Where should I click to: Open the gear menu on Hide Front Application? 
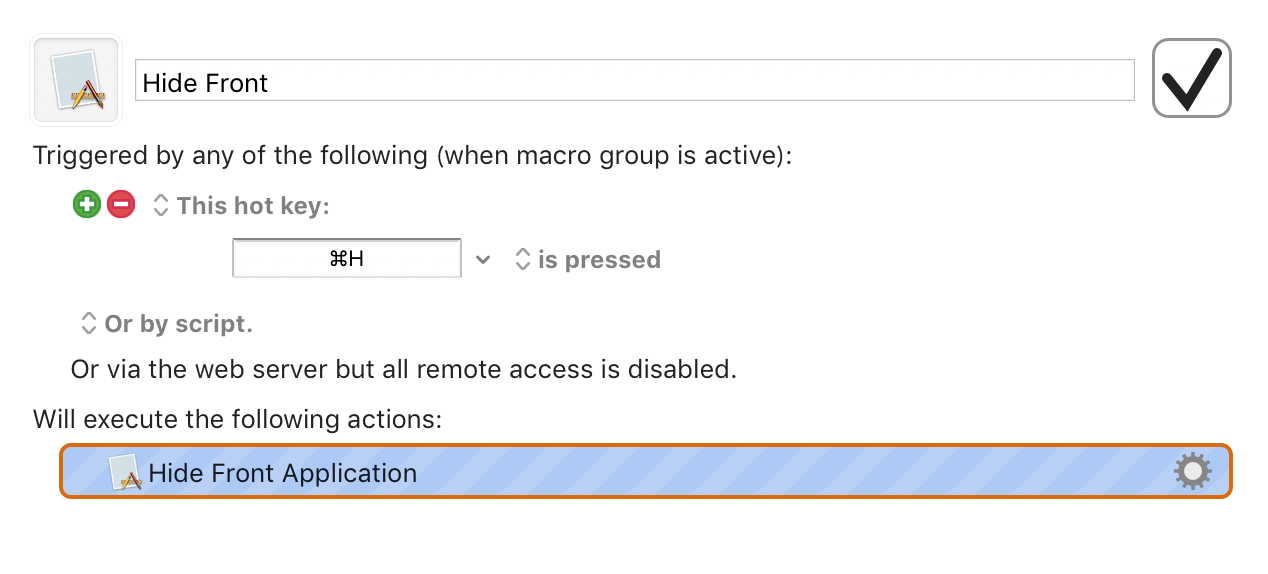click(1192, 471)
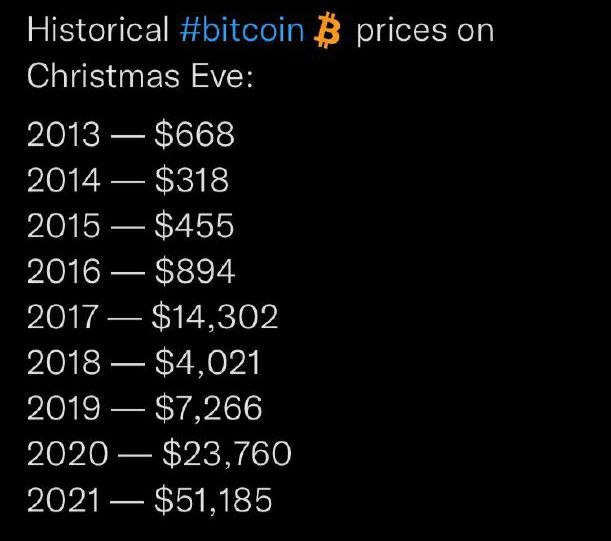Click the $668 price value

point(194,134)
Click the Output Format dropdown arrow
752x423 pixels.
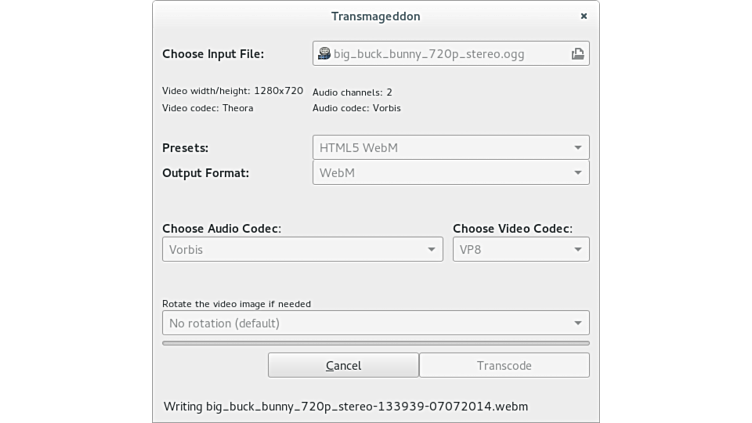pos(577,173)
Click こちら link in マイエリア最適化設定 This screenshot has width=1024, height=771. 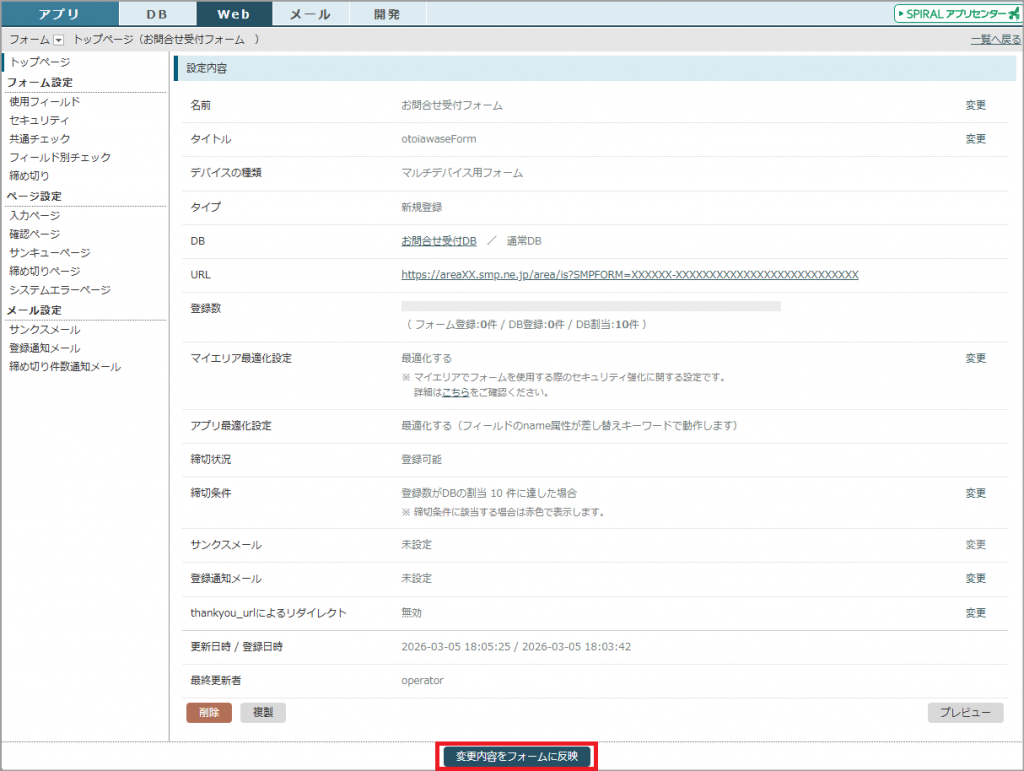tap(455, 393)
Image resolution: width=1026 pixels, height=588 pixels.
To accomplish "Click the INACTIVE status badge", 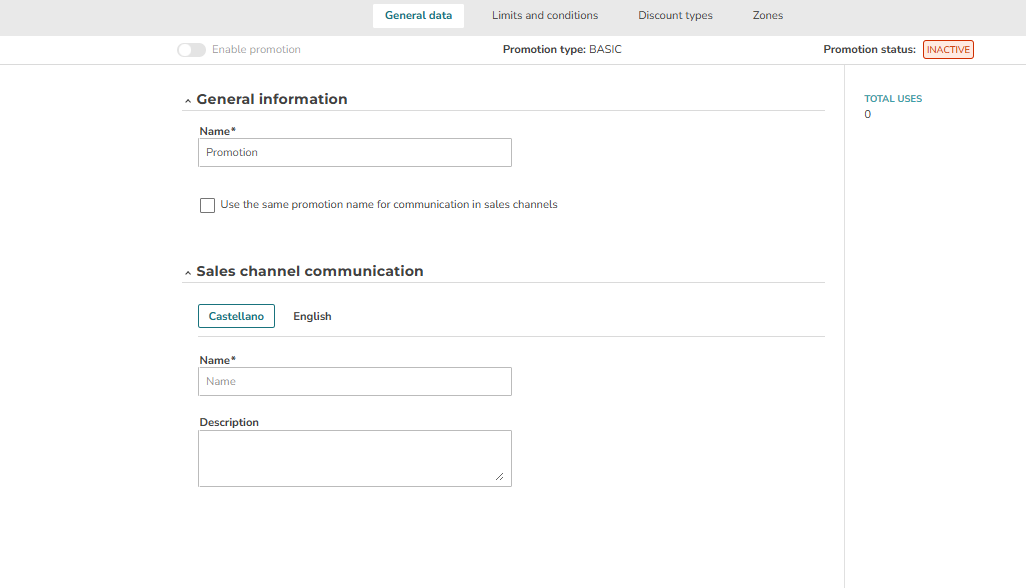I will (948, 50).
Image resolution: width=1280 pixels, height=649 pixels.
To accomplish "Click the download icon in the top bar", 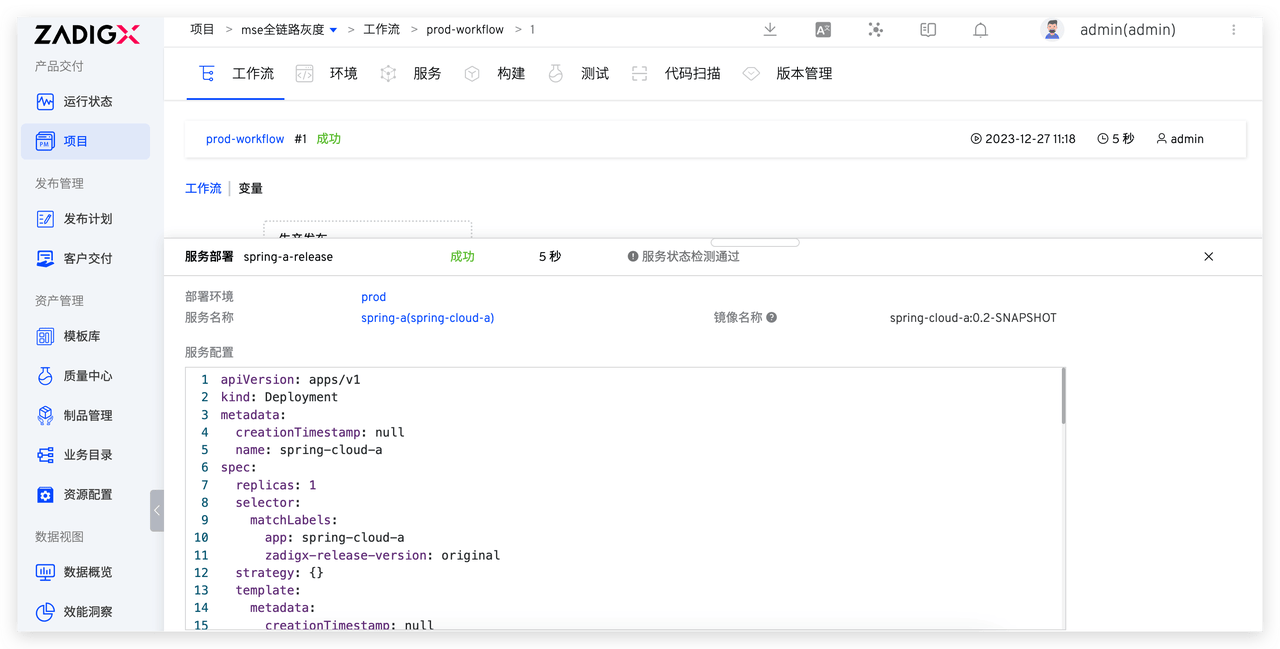I will tap(770, 30).
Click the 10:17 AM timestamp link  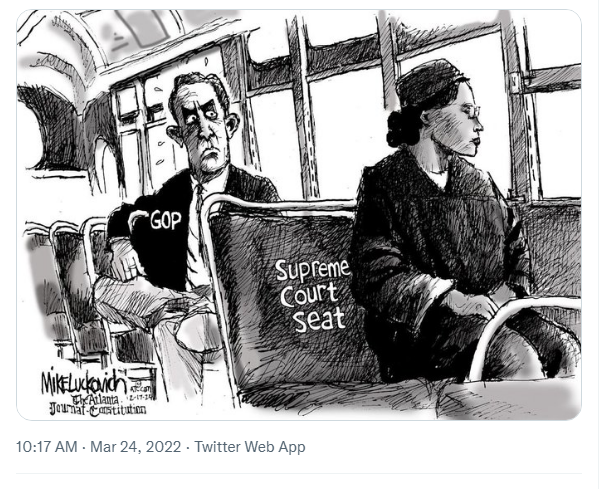point(46,447)
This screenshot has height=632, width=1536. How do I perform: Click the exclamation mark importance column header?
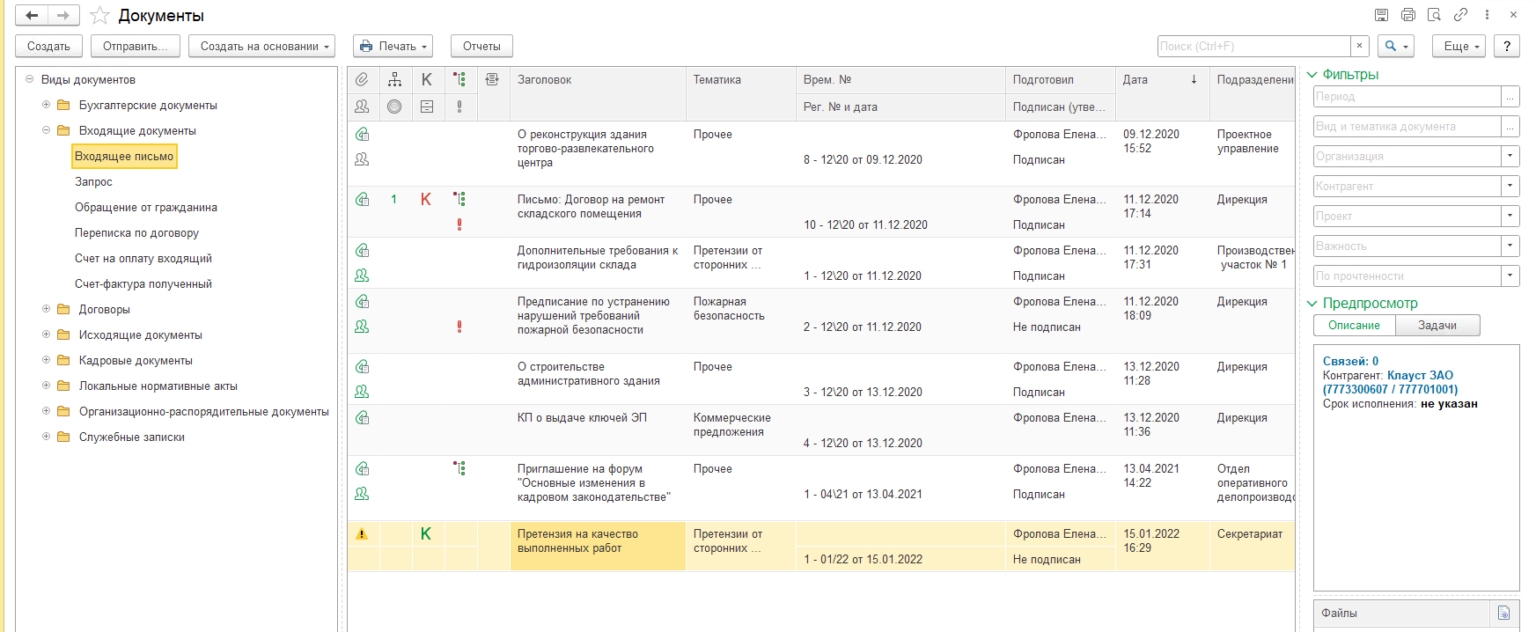pyautogui.click(x=459, y=106)
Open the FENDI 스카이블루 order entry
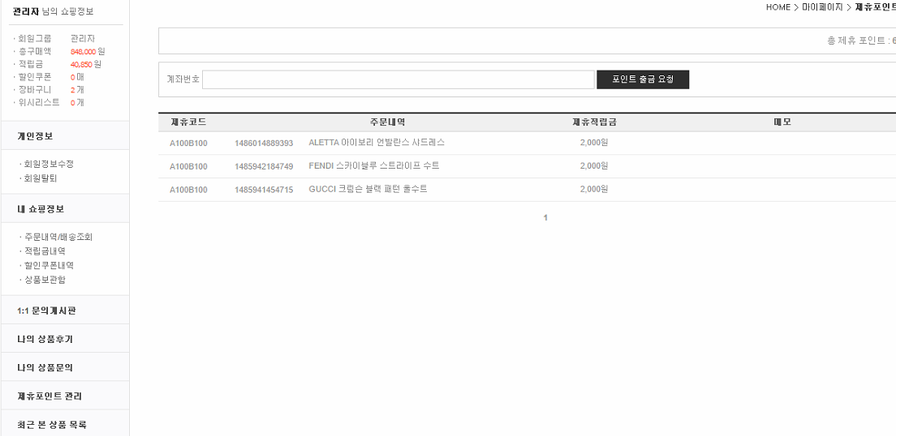899x436 pixels. click(x=373, y=166)
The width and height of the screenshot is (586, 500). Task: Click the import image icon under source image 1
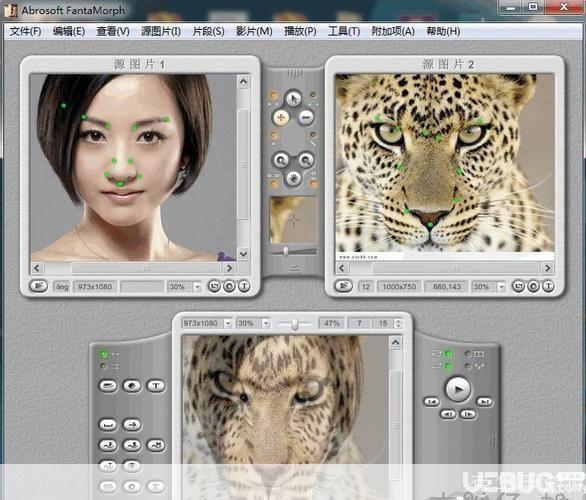tap(38, 286)
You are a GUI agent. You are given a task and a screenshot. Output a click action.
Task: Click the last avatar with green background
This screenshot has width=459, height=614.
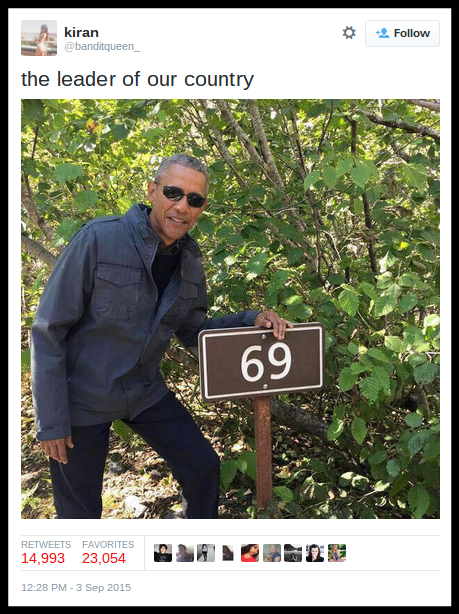(337, 553)
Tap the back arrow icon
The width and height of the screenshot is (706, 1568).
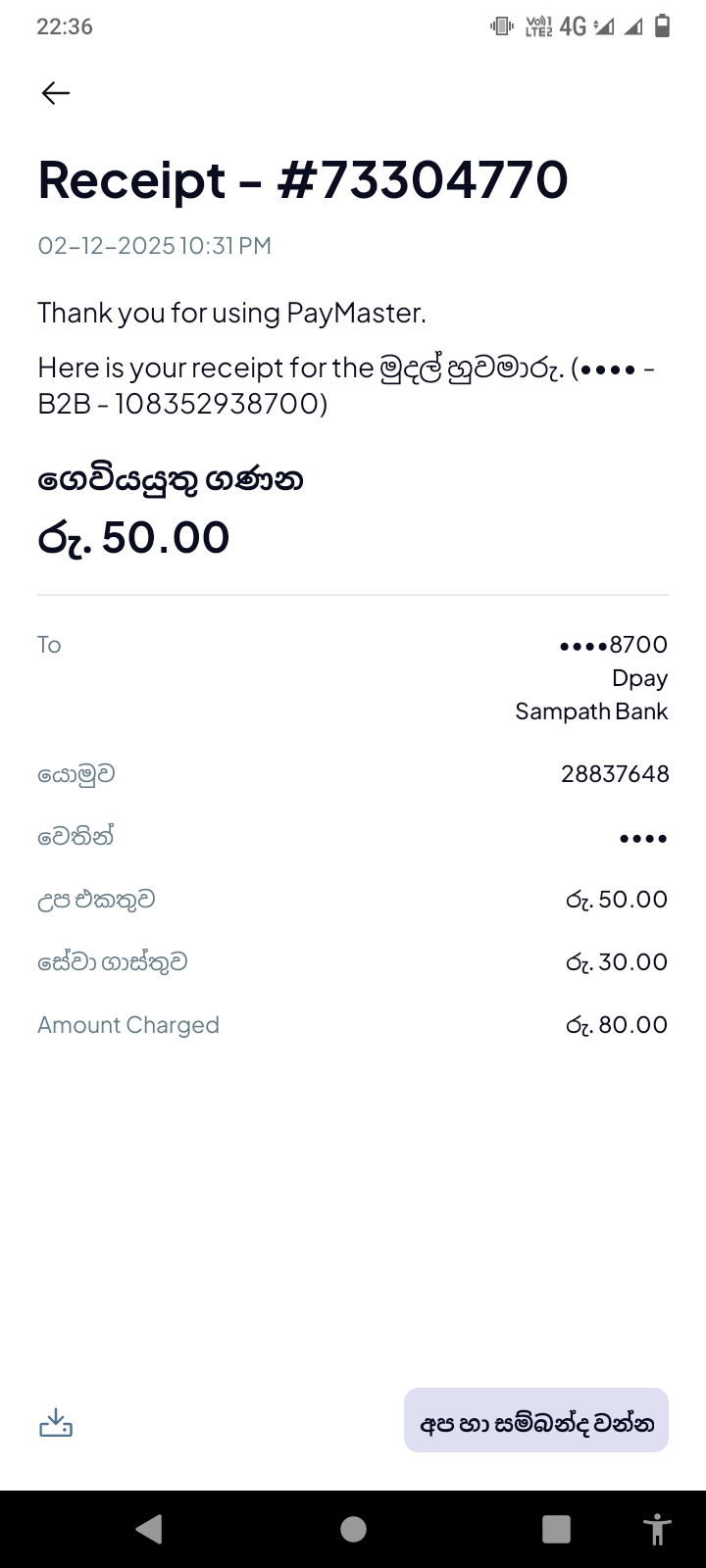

══════

- Problem to solve
Within the listing, how many lines hold the string "arrow"? State that number alone.

- Result of this task
2